Lokalsport

Fußball-Landesliga SV 98 trotz 1:3 gegen Kirchheim verbessert

Schwetzingen gefällt mit geschlossener Teamleistung

Trotz einer erneuten Heimniederlage – diesmal mit 1:3 (1:2) gegen die Spitzenmannschaft SG Heidelberg-Kirchheim – rief der Tabellenletzte der Fußball-Landesliga seine bisher beste Saisonleistung ab: Der SV 98 Schwetzingen trat mit einer geschlossenen Mannschaftsleistung auf.

Matthias Mrosek, der nach der Trennung von Harald Wilkening (wir berichteten) sein erstes Spiel an der Außenlinie als Interimstrainer bestritt, stellte die Mannschaft auf einigen Positionen um. So rückte Mannschaftskapitän Alexander Dirks auf die Innenverteidiger-Position, Onur Yildirim nahm für ihn die Sechser- Position ein. Linus Held wurde in die Sturmmitte beordert und Harun Solak, der nach seiner langen Verletzungspause zum ersten Mal von Beginn an mitwirkte, rief auf der Zehnerposition eine gute Leistung ab.

Er war es auch, der Florian Djahini in Szene setzte, der dann den gelungenen Spielzug mit seinem Tor zur 1:0-Führung veredelte (5.). Alle Umstellungen machten sich bemerkbar, denn die couragiert auftretenden Platzherren machten es den Gästen schwer, tatsächlich in die Favoritenrolle zu schlüpfen.

Der Ausgleichtreffer durch Lorik Wittmann geriet abseitsverdächtig (28.). Kirchheim kam nun stärker auf und fand eine Lücke in der sonst von Dirks gut organisierten Schwetzinger Abwehr. Die Gäste gingen durch Enis Kajtzakovic in Führung (39.). Von dem Rückstand keineswegs geschockt, erhöhte das Tabellenschlusslicht nochmals die Schlagzahl. „Ich habe der Mannschaft in der Halbzeitpause klar gemacht, dass wir das Spiel noch lange nicht verloren haben und auch gegen den starken Gegner mithalten können“, ließ Mrosek wissen.

Djahini spielte einmal mehr seine Schnelligkeit aus, doch sein Schuss prallte nur an den Pfosten (65.). „Wenn der reingeht, dann hätte das Spiel sicherlich einen anderen Verlauf genommen“, konstatierte Mrosek.
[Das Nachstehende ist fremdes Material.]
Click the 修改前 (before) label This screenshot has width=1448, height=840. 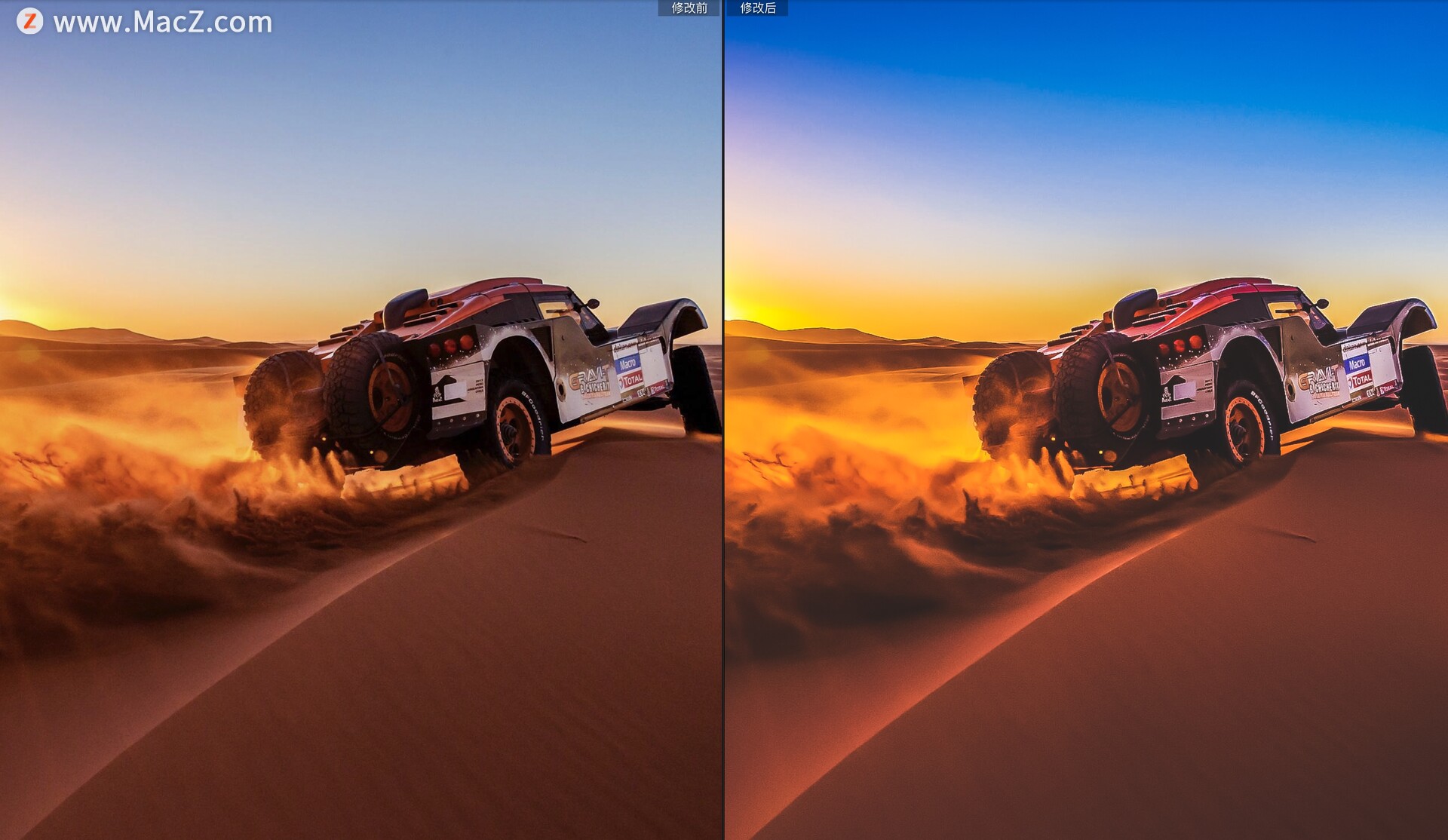[689, 8]
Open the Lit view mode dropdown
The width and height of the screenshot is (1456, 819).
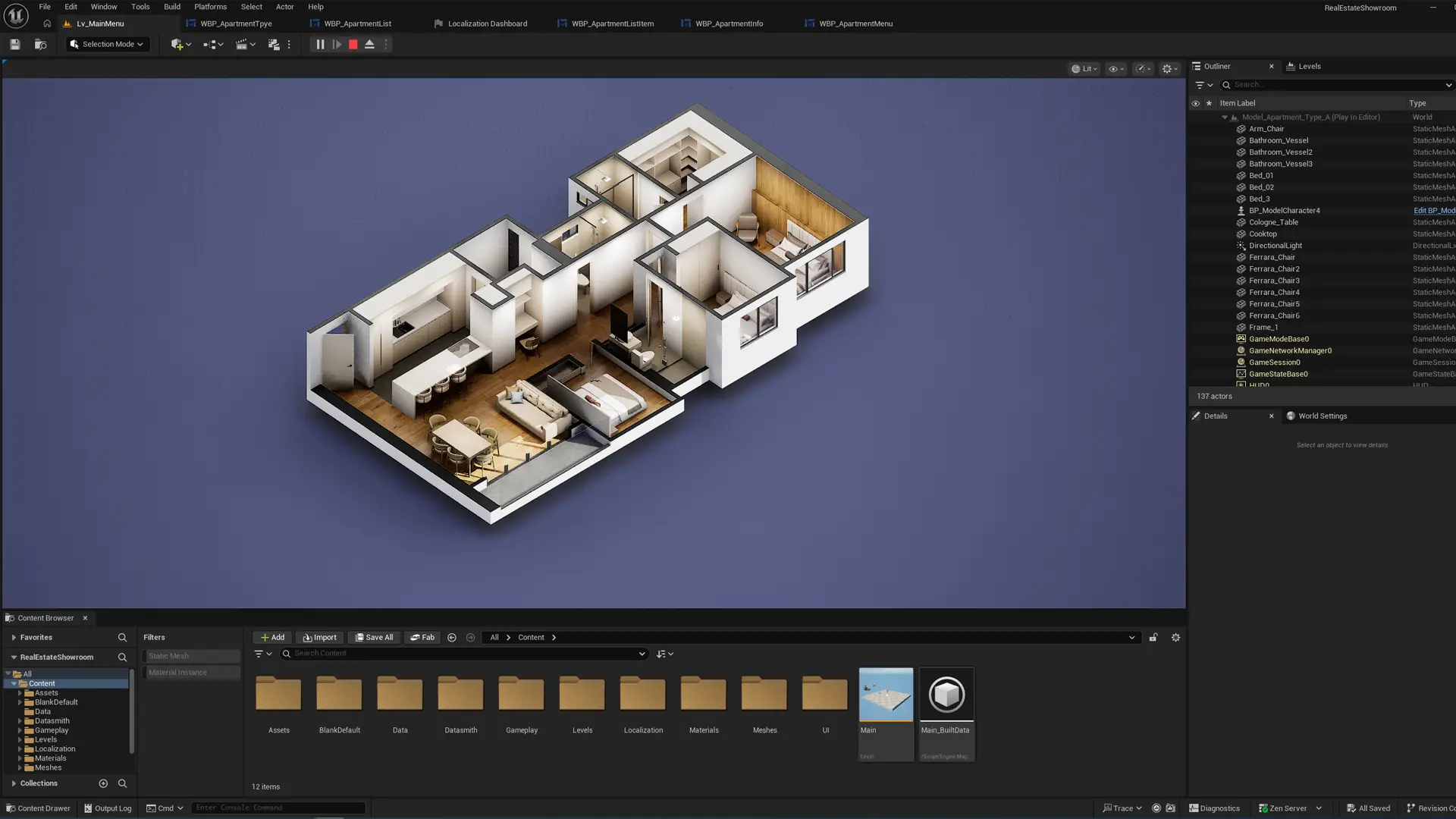pos(1084,69)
Man merkte der Schwetzinger Mannschaft den Willen an, eine erneute Niederlage unbedingt vermeiden zu wollen.

Referee unterbricht Drangphase

Doch die Drangperiode der Schwetzinger unterbrach der schwache Schiedsrichter Benedikt Ertl (Tauberbischofsheim) – er hatte bereits einige unglückliche Entscheidungen gegen den Gastgeber getroffen – als er nach einem Allerweltsfoul auf den Elfmeterpunkt zeigte, Malek Örum als Sünder ausmachte und mit der Rot bedachte. Jonas Rehm verwandelte den Strafstoß zum schmeichelhaften 1:3-Endstand (80.). „Wenn du unten stehst, dann verlässt dich auch in vielen Situationen das Glück. Unsere Mannschaft hätte nach dem Spielverlauf mindestens einen Punkt verdient gehabt, denn in der zweiten Halbzeit waren wir das bessere Team. Mir tut es für unsere Spieler leid, die für ihren starken Auftritt nicht belohnt wurden. Aber auf diese Leistung lässt es sich aufbauen“, bilanzierte Mrosek.

SV 98: Hofmann (46. Polat), Wenz, Dirks, Gregg, Yildirim, Held, Mrosek, Örum, Solka, Djahini, Zimmermann (81. Iacono).